Dr Rachel Mathieson invited to be panellist at Emory University's virtual workshop: Vulnerability and the Human Condition Initiative
The online workshop will be hosted by Emory University and takes place across Friday 12 and Saturday 13 March 2021.
“The workshop seeks to look at the status of workers in a corporate system, considering how corporations have changed from grudgingly addressing human vulnerability within a capitalist scheme of wage labour, to increasing rejection of the very idea that human vulnerability should be a matter of corporate concern” states the event page.
The event abstract positions the concepts of vulnerability theory, the employment relationship, and the State which are the key themes of the workshop: “vulnerability theory identifies the human condition as one of universal and constant vulnerability. That vulnerability is managed and mediated through the creation of social institutions and relationships. As part of the state mechanism for distributing social goods and ensuring society’s welfare, those institutions ultimately can and should be judged by how responsive they are to human vulnerability.”
Dr Mathieson, Research Fellow in the School of Education, will be a panellist alongside eight other scholars from institutions across the United States and Australia. Dr Mathieson’s contribution will focus on the experiences of teachers in schools and colleges in the UK.

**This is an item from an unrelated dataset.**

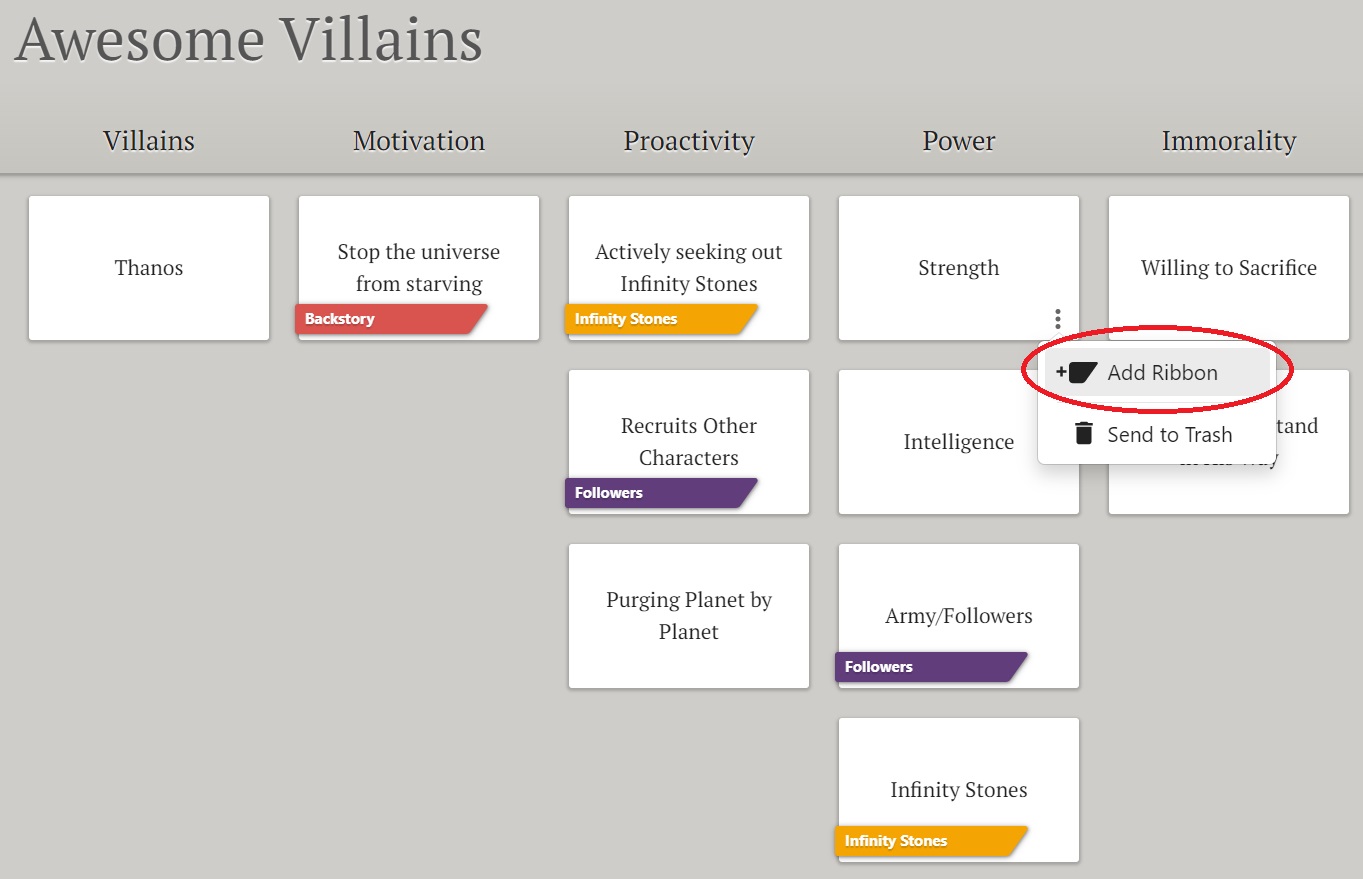1363x879 pixels.
Task: Click the Add Ribbon icon in the menu
Action: click(x=1076, y=373)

“Increasing marketisation of education, and the neoliberal approach to individual responsibility and accountability, are leaving teachers short of organisational support, and teachers are finding themselves targeted or blamed for individual failings or lack of professionalism defined and measured by the institution for which they work. Teaching unions often have to make recourse to protected characteristics such as disability or gender to secure any protection for individual teachers” explains Dr Mathieson.
The session delivered by Dr Mathieson will explore how a vulnerability perspective, which identifies the human condition as one of universal and constant vulnerability, managed and mediated through social institutions and relationships, could help with understanding need to develop resilience through community, rather than individuality.